The upload speed affects the download speed in essentially two ways:
Bittorrent peers tend to favour those other peers that upload to them. This means that if A and B are leeching the same torrent and A is sending data to B at high speed then B will try to reciprocate. So due to this effect high upload speeds lead to high download speeds.

Due to the way TCP works, when A is downloading something from B it has to keep telling B that it received the data sent to him. (These are called acknowledgements - ACKs -, a sort of "got it!" messages). If A fails to do this then B will stop sending data and wait. If A is uploading at full speed there may be no bandwidth left for the ACKs and they will be delayed.
So due to this effect excessively high upload speeds lead to low download speeds.
The full effect is a combination of the two. The upload should be kept as high as possible while allowing the ACKs to get through without delay. A good thumb rule is keeping the upload at about 80% of the theoretical upload speed. You will have to fine tune yours to find out what works best for you. (Remember that keeping the upload high has the additional benefit of helping with your ratio.)


If you are running more than one instance of a client it is the overall upload speed that you must take into account. Some clients (e.g. Azureus) limit global upload speed, others (e.g. Shad0w's) do it on a per torrent basis. Know your client. The same applies if you are using your connection for anything else (e.g. browsing or ftp), always think of the overall upload speed.


This is also the reason using the plain clients over the newer ones works better. That is to say, there is no real formula set for what pieces should be requested. Also keep in mind the speed of your computer and how much memory and CPU it has to dedicate to your client. As you can imagine your client is very busy, all the time (watch a debug log to get an idea). If it is lagging because of computer problem it will amplify your problems in the swarm.

Provided material:
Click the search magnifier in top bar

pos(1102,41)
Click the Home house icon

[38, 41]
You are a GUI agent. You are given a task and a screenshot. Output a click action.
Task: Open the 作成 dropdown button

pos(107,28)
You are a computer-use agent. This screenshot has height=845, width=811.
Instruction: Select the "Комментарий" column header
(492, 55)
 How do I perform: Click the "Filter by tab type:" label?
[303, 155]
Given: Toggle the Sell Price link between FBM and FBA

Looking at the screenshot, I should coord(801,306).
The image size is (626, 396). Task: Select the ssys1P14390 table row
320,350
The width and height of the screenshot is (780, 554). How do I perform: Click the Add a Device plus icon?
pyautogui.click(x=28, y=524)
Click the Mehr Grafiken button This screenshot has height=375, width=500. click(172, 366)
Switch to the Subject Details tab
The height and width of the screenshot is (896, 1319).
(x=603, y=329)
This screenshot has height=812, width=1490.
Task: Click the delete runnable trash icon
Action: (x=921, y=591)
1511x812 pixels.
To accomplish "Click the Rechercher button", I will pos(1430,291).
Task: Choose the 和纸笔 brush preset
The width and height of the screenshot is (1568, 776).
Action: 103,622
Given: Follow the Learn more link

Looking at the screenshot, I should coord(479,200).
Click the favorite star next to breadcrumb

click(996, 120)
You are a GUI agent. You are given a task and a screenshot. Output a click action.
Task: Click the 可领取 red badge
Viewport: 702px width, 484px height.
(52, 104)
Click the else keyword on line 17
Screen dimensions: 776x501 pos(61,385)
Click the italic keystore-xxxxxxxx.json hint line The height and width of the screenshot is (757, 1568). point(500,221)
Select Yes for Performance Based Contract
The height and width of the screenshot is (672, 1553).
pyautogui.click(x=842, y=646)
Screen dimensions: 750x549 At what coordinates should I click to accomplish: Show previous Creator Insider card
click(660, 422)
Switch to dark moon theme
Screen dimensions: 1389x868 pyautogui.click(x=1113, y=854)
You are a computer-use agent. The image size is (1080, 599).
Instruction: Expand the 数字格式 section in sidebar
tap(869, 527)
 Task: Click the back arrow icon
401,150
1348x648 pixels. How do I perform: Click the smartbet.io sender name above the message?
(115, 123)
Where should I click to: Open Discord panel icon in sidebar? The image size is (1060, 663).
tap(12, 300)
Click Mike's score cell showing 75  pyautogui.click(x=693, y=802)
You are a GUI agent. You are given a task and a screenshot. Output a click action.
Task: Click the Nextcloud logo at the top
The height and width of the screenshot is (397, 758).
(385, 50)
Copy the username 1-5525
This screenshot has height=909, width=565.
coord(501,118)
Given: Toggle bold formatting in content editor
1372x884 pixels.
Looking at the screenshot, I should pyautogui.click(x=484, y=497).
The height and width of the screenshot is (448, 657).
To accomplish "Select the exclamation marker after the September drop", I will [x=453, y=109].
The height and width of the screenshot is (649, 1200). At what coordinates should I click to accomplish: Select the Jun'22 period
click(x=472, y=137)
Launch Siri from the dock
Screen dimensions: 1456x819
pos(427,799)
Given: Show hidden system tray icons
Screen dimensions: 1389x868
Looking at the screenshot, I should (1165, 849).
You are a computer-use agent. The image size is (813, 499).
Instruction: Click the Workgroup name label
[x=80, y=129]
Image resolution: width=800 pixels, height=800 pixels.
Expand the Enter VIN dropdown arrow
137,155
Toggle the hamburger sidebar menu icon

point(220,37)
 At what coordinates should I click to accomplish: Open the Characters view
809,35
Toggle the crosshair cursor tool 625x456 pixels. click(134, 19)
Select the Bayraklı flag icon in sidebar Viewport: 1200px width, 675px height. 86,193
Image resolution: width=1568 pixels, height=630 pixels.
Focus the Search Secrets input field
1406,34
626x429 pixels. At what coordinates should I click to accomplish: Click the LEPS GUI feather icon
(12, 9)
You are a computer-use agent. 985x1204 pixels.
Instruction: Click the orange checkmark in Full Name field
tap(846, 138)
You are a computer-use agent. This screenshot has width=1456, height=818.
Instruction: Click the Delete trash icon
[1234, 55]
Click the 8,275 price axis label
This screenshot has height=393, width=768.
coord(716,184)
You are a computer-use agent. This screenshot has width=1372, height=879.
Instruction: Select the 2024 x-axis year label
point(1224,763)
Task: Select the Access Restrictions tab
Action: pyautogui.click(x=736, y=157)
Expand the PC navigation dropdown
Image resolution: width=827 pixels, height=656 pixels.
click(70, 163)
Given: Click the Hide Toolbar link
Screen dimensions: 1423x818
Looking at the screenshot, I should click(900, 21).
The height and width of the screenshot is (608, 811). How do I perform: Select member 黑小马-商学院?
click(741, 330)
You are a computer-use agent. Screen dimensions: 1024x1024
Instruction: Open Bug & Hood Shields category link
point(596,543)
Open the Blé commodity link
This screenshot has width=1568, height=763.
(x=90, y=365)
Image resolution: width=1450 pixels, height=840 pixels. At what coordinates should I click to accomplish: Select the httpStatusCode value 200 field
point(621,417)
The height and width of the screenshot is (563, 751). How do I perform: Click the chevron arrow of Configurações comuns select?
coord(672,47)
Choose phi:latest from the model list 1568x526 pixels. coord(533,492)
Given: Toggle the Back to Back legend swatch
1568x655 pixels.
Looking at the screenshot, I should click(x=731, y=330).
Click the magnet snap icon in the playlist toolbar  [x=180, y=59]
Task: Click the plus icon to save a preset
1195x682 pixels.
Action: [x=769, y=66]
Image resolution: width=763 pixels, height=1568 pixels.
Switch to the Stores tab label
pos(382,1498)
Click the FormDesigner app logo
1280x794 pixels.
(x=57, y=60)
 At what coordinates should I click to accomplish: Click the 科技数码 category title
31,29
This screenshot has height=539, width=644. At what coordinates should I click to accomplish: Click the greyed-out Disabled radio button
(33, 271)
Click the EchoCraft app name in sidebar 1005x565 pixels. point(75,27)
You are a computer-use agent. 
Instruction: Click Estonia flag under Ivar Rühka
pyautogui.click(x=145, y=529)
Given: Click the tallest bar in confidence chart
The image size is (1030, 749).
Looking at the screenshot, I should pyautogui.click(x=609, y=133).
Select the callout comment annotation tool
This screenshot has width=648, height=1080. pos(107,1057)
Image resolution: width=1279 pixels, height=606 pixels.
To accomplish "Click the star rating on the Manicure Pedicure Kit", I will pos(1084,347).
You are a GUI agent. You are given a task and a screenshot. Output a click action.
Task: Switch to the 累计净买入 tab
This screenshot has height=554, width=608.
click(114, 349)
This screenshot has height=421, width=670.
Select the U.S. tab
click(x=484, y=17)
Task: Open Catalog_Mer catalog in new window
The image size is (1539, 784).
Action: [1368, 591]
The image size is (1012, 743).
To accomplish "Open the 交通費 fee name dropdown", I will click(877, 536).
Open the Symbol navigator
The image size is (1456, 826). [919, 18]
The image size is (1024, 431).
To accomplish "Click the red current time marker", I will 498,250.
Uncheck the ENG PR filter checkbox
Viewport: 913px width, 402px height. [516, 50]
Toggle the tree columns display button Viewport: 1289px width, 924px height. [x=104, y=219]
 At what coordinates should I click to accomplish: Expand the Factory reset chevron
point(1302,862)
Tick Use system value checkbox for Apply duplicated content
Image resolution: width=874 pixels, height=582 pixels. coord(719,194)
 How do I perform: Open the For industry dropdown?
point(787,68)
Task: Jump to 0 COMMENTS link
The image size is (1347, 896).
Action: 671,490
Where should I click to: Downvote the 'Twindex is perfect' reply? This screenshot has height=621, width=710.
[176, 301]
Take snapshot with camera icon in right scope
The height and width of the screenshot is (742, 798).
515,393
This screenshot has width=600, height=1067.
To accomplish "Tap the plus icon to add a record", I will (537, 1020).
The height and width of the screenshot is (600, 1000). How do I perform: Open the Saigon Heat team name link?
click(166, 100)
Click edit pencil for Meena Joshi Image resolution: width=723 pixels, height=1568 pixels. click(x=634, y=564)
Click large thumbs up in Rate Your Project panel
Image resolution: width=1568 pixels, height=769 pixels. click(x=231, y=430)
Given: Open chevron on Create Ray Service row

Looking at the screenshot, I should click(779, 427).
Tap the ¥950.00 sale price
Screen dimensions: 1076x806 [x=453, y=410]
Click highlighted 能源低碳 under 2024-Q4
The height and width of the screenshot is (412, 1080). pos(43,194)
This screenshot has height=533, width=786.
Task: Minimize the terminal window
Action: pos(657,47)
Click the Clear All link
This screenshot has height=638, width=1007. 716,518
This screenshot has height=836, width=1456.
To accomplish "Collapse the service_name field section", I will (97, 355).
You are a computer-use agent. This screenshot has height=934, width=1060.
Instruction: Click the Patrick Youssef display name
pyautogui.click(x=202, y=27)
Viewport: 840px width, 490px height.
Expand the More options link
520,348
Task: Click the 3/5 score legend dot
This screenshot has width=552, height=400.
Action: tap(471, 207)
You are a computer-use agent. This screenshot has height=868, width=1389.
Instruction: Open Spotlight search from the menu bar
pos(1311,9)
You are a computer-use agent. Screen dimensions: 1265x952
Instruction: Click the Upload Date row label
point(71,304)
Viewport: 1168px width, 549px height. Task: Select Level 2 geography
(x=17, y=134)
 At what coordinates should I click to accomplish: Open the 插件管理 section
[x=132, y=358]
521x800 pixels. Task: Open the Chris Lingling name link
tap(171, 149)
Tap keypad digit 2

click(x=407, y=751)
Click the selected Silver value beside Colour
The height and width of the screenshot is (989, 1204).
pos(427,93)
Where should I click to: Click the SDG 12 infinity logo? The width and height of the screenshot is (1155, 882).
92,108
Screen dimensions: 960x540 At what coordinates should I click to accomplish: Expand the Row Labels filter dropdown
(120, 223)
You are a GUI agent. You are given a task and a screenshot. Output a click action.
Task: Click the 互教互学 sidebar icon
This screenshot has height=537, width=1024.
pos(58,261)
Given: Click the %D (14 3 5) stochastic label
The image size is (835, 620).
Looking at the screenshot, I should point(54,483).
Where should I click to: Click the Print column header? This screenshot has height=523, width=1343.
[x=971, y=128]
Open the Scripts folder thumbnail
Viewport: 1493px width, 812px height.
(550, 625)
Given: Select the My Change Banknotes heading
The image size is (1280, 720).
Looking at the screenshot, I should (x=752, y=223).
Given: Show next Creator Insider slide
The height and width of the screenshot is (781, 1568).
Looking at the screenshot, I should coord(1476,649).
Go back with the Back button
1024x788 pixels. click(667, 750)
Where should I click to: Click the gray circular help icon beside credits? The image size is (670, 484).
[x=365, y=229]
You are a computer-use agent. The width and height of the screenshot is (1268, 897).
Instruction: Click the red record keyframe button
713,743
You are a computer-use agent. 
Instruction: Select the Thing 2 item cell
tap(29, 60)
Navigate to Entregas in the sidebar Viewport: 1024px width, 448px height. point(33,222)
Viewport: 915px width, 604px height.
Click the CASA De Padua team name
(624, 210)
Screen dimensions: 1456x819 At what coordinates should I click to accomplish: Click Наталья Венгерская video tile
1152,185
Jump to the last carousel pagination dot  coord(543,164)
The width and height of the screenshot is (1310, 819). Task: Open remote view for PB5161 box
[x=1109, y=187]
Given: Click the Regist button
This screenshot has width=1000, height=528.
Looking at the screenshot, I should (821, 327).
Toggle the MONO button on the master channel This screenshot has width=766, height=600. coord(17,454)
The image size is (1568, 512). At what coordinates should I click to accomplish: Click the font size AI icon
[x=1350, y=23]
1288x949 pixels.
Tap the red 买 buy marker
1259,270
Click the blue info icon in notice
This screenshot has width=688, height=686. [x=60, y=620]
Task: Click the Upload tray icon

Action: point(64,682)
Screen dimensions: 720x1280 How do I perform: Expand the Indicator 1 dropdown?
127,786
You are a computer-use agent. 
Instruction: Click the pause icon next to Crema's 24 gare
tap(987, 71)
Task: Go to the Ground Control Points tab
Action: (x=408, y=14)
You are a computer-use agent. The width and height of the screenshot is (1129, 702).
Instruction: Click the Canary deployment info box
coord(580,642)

Task goal:
Copy out, word for word, the stretch from "Due to the way" through "low download speeds." in the passage on upload and download speeds above.

Exercise response:
Due to the way TCP works, when A is downloading something from B it has to keep telling B that it received the data sent to him. (These are called acknowledgements - ACKs -, a sort of "got it!" messages). If A fails to do this then B will stop sending data and wait. If A is uploading at full speed there may be no bandwidth left for the ACKs and they will be delayed.
So due to this effect excessively high upload speeds lead to low download speeds.